第2回 松江歴史館の建設(2)
市長を辞め、常勤でなくなりましたので、空いた時間を主に野菜作りに費やすことにしました。今年は冬場3カ月を畑の土の天地返しを行いました。スコップを30センチ打ち込みそれを掘り返す。少しずつ気の遠くなるような作業、1反部全部掘り返しました。ジャガイモ、トマト、ナス、スイカ、インゲンなどをそこに植えましたが、目に見えるほど野菜の勢いが違ってきました。夏野菜が終わったら、その都度天地返しをしていこうと思います。

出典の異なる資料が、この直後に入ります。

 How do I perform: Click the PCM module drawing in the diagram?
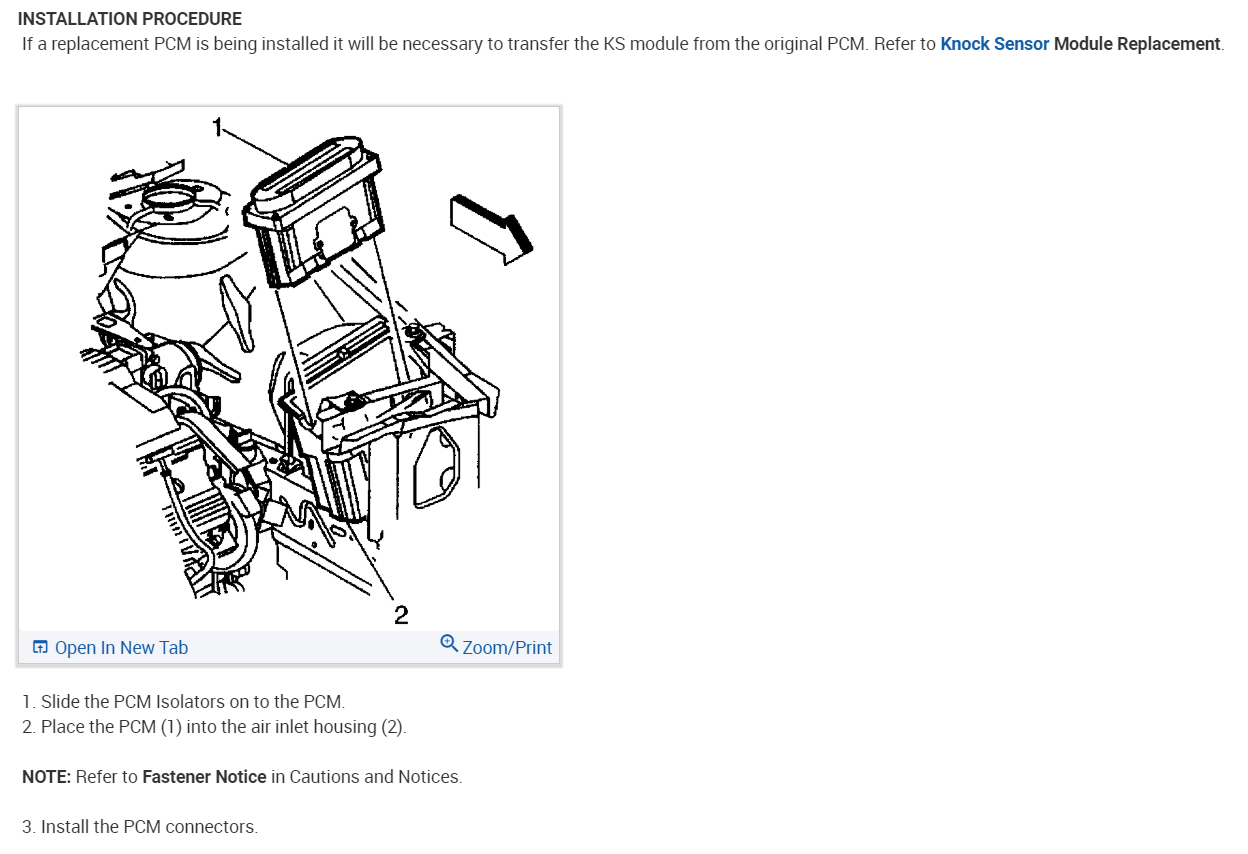coord(314,210)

前回に続き歴史館設立の経緯です。用地買収が終わり、いよいよ建設。まず、基礎工事のため土地を掘り返しました。そうすると、宍道湖の湿地帯、堀尾期の地層、京極・松平期の地層がそれぞれはっきりと出現しました。最下層はシダが敷き詰められ湿地を固める当時の工夫が現れました。それぞれの層からは茶碗や櫛(くし)などの日用品が出てきました。こうした状況を受け、「この地層を中国西安の兵馬俑(へいばよう)のように残すべき」「歴史館はほかに作れ」という運動が起こりました。場所の決定は事柄の性格上広く市民の意見を聞いたものではなかったため、対応に苦慮しましたが、大阪城の近くにある大阪歴史博物館の方式を参考に、地層を一部保存し上から見えるようにしました。常設展示場の最後のコーナーにガラス張りの地層展示がありますが、これはそうした経緯からできたものです。

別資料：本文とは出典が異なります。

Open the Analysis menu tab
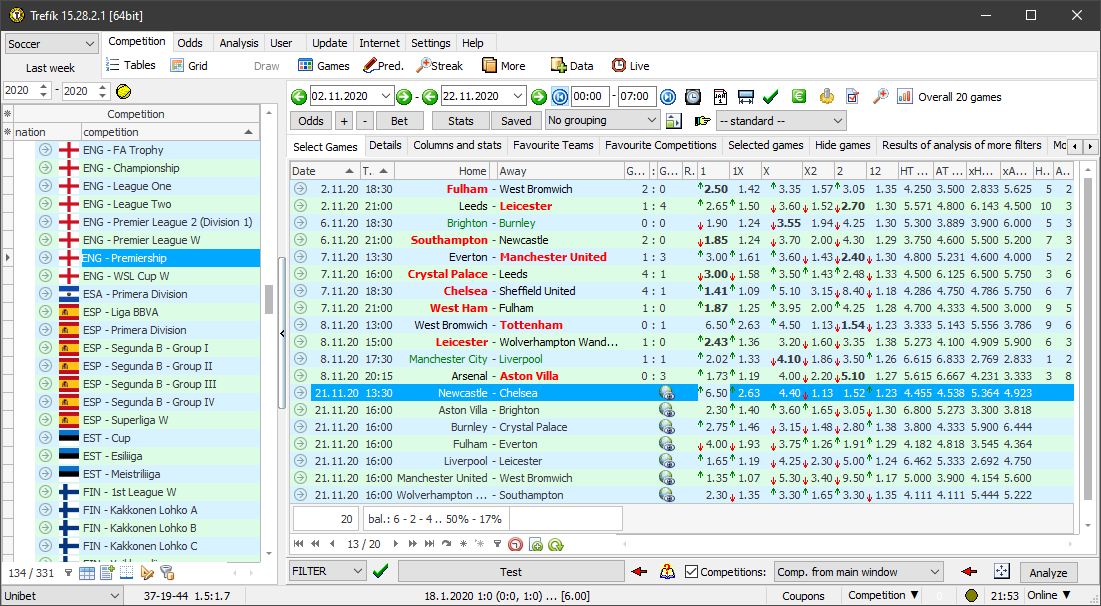This screenshot has height=606, width=1101. (238, 43)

いよいよ歴史館が完成し、2011年3月19日に盛大なオープニング式典を開こうとしていました。ところが3.11の東日本大震災が発生し、日本中が自粛ムードになり、オープニング式典はこぢんまりした、地味なものとなり、出鼻を大きくくじかれてしまいました。その後もPRを自粛せざるを得ない状況が続きました。実は、捕らぬ狸の皮算用ではないですが、観覧者数の見込みを、お城の登閣者25万人(当時)のうち少なくとも10万人は入ると踏んでいました。しかし、これは大きく外れることになりました。一方、議会でも、観光振興部(当時)が所管する観光施設なのだから、管理費は入場料金でまかなうべきではないかと追及され、苦しい思いをしました。前回述べたように、いろいろな経緯から当初は観光振興部の所管としましたが、歴史館の性格は松江城や遊覧船のような観光施設ではなく、文化財の収蔵施設です。このことについては、今では議会でも一定の理解が得られるようになったのではないかと思います。

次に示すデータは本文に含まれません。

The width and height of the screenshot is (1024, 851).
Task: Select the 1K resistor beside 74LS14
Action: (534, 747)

そうはいっても約40億円という多額な経費がかかった施設です。できるだけ多くの人に訪れてもらい、松江の歴史や文化についての理解を深める場として活用していただきたいと思っています。それには展示内容を質の高い、多くの人に興味を持ってもらえるものにしていくことが大切だと考えます。学芸員の質の向上に努めること、展示内容を専門家だけに任せるのではなく、広く意見を求めること、展示を含め歴史館の運営に対し厳しい意見をたくさんいただけるような仕組みをつくることなどなど、10周年を契機にこれからも歴史館の質の向上につとめていきたいと考えています。